PPIH Tinjau Perusahaan Katering Jamaah Haji Indonesia

Selasa , 23 Jul 2019, 18:02 WIB Reporter :Syahruddin El-Fikri/ Redaktur : Hasanul Rizqa
Direktur Pelayanan Haji Urusan Luar Negeri Kementerian Agama Sri Ilham Lubis meninjau perusahaan penyedia katering untuk jamaah haji Indonesia, Madinah, Selasa (23/7). Sejumlah bumbu dan bahan untuk makanan jamaah haji selama di Tanah Suci berasal dari Indonesia.
Foto : Republika/Syahruddin El-Fikri
Direktur Pelayanan Haji Urusan Luar Negeri Kementerian Agama Sri Ilham Lubis meninjau perusahaan penyedia katering untuk jamaah haji Indonesia, Madinah, Selasa (23/7). Sejumlah bumbu dan bahan untuk makanan jamaah haji selama di Tanah Suci berasal dari Indonesia.

REPUBLIKA.CO.ID, MADINAH -- Pelayanan katering untuk jamaah haji mendapat penilaian melalui kunjungan tim dari Kementerian Agama (Kemenag) di Madinah, Arab Saudi, hari ini. Sejauh ini, perusahaan katering yang dimaksud dinilai sudah menyediakan menu dengan cita-rasa Nusantara. Hal ini agar sejalan dengan selera umumnya masyarakat Indonesia.

 

Direktur Pengendali Teknis Haji Urusan Luar Negeri Kemenag Sri Ilham Lubis menuturkan, berbagai bumbu, sayuran, serta buah-buahan yang disesuaikan pihak perusahaan itu sesuai tradisi jamaah Indonesia.

“Itu memang syarat utama perusahaan penyedia katering yang bekerja sama atau menjadi mitra Kemenag untuk jamaah haji Indonesia,” kata Sri Ilham Lubis kepada wartawan Media Center Haji, di Madinah, saat meninjau lokasi perusahaan penyedia katering untuk jamaah haji Indonesia, Selasa (23/7).

photo

Direktur Pelayanan Haji urusan Luar Negeri Sri Ilham Lubis meninjau perusahaan katering penyedia makanan jamaah haji Indonesia, Madinah, Selasa (23/7). Juru masak yang memasak makanan untuk jamaah berasal dari Indonesia.

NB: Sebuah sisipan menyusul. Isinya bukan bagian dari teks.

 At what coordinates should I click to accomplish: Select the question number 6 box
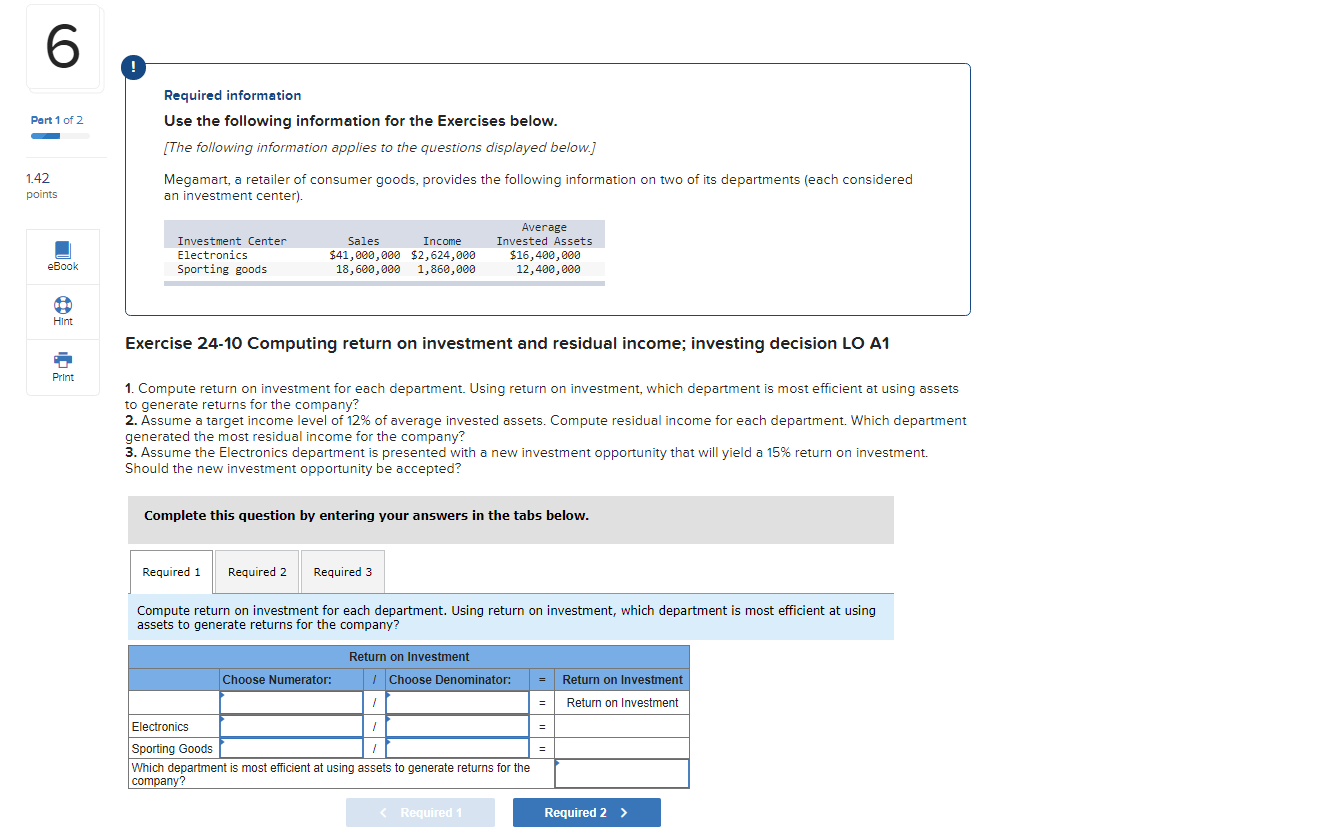tap(63, 47)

Peninjauan ini dilakukan untuk memastikan bahwa makanan untuk jamaah haji Indonesia benar-benar sesuai dengan keinginan jamaah dan syarat yang ditetapkan Kemenag. Hal itu mencakup cara pengolahannya, bumbu yang disediakan, hingga kondisi dapur katering.

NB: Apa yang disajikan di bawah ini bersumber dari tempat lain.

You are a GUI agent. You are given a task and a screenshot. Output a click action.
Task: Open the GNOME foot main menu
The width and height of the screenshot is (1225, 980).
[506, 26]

Sri mengatakan, berbagai syarat diberikan kepada pengusaha katering yang ingin bermitra untuk menjadi penyedia makanan jamaah haji Indonesia. “Bumbu yang dipakai harus khas Indonesia, bahan-bahannya diupayakan dari Indonesia,” ujarnya.

Yang tak kalah pentingnya, lanjut Sri, petugas atau juru masaknya juga harus dari Indonesia. “Jika mereka tidak bersedia menyiapkan itu, kami tidak bisa bekerja sama dengan perusahaan tersebut,” ungkapnya.